Graduation Year

2017

Document Type

Dissertation

Degree

Ph.D.

Degree Name

Doctor of Philosophy (Ph.D.)

Degree Granting Department

Communication

Major Professor

Chris McRae, Ph.D.

Co-Major Professor

Carolyn Ellis, Ph.D.

Committee Member

Lori Roscoe, Ph.D.

Committee Member

Sara Green, Ph.D.

Keywords

Performance Ethnography, Family Communication, Health Communication, Humor, Narrative Inquiry

Abstract

This study presents the process of creating a performance ethnography of my family’s narratives about familial chronic illness and disability. I label this process performing narrative medicine. By documenting and granularly analyzing the process of my performance ethnography, the following chapters provide a step-by-step discussion of how families communicate about chronic illness/disability through storytelling and humor, and how/what performance does as a method, metaphor and object of study to further our current communicative practices and understandings of chronic illness and disability in families. I argue that performing narrative medicine is a heuristic for families living with chronic illness and disability, and a method that may be used and applied outside the context of my own family.

The chapters in my dissertation directly address the following questions: How does my performance work as embodied knowledge to gain greater understanding of the lived experience of familial disability/chronic illness?

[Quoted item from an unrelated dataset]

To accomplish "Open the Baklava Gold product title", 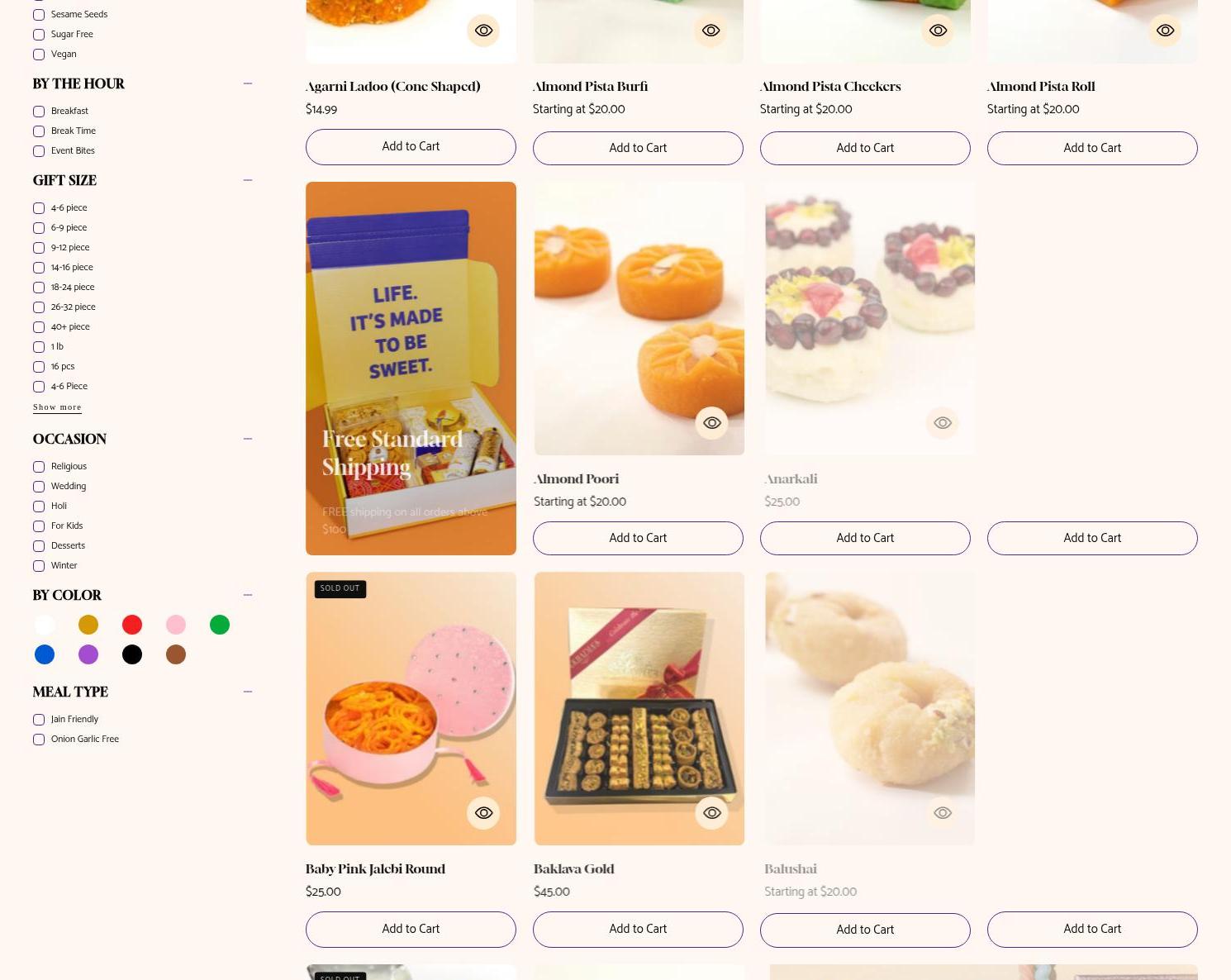I will [x=574, y=869].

How does the use of humor as a communicative construct, and performance ethnography work as a practice of “performing narrative medicine?” What are our scholarly stakes in performing narrative? How too might binding narrative medicine to performance inform how we do qualitative research? How do the respective motions of narrative medicine and research practices/principles of performance ethnography converge and cross-fertilize each other? Does a work like narrative medicine endow storytelling and performance with a consequentiality?

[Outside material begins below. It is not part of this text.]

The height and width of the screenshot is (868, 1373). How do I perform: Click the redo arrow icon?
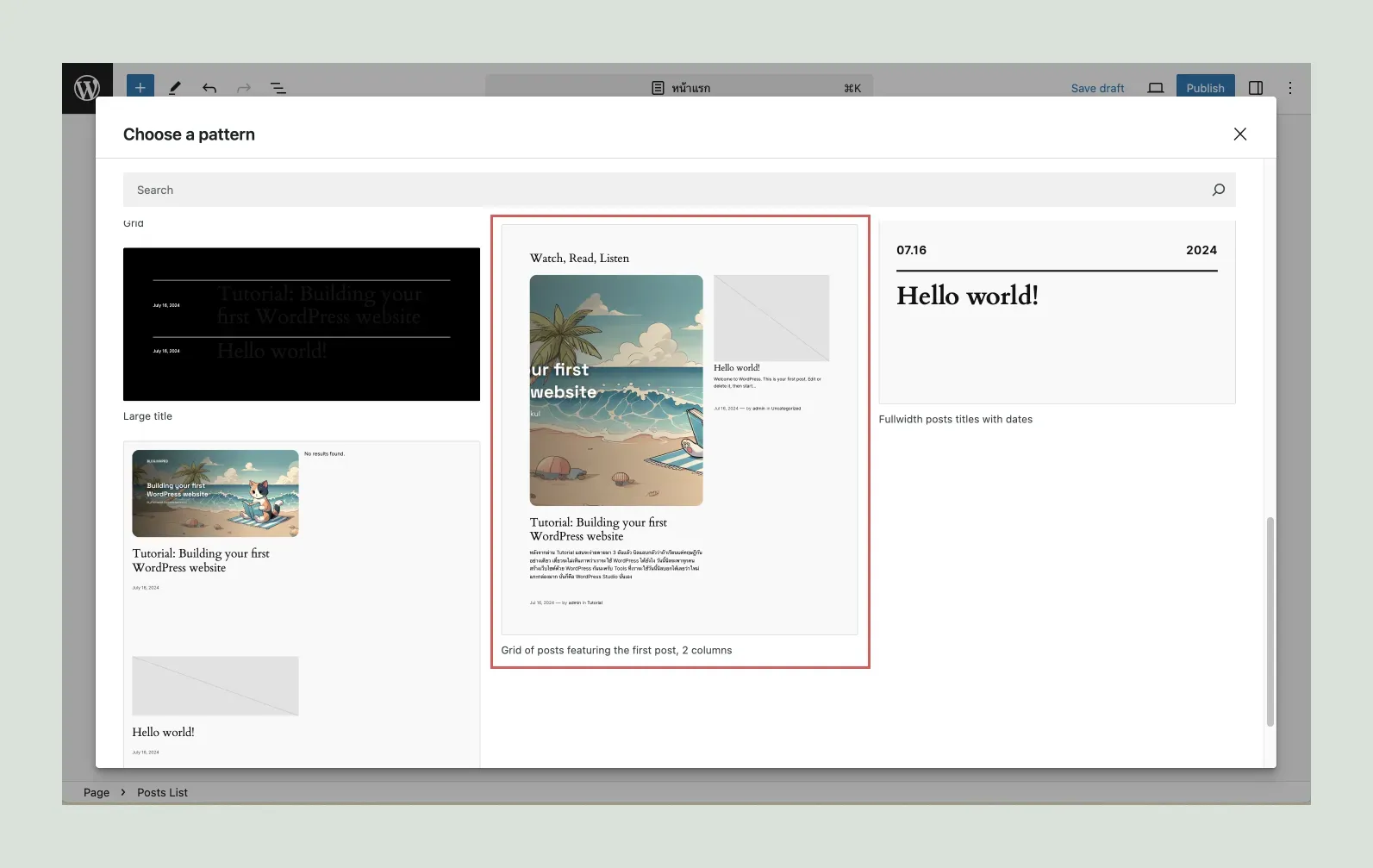tap(244, 88)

This performance ethnography of familial disability and chronic illness contributes to understandings of families dealing with chronic illness/disability, extends narrative medicine as a theoretical construct, and speaks to a long tradition of the practice of performance ethnography. Overall, performing narrative medicine reveals the underlying communication competencies at work in families living with chronic illness and disability. Through the use of humor and performance as a communication practice, I reveal the power of empathy. The power in realizing our own human capacities to relate to one another across differences, and continue the work of “living well.” This dissertation emphasizes the power of performance to constitute alternative ways of performing and understanding familial chronic illness, by emphasizing the work of creating, implementing and studying performance.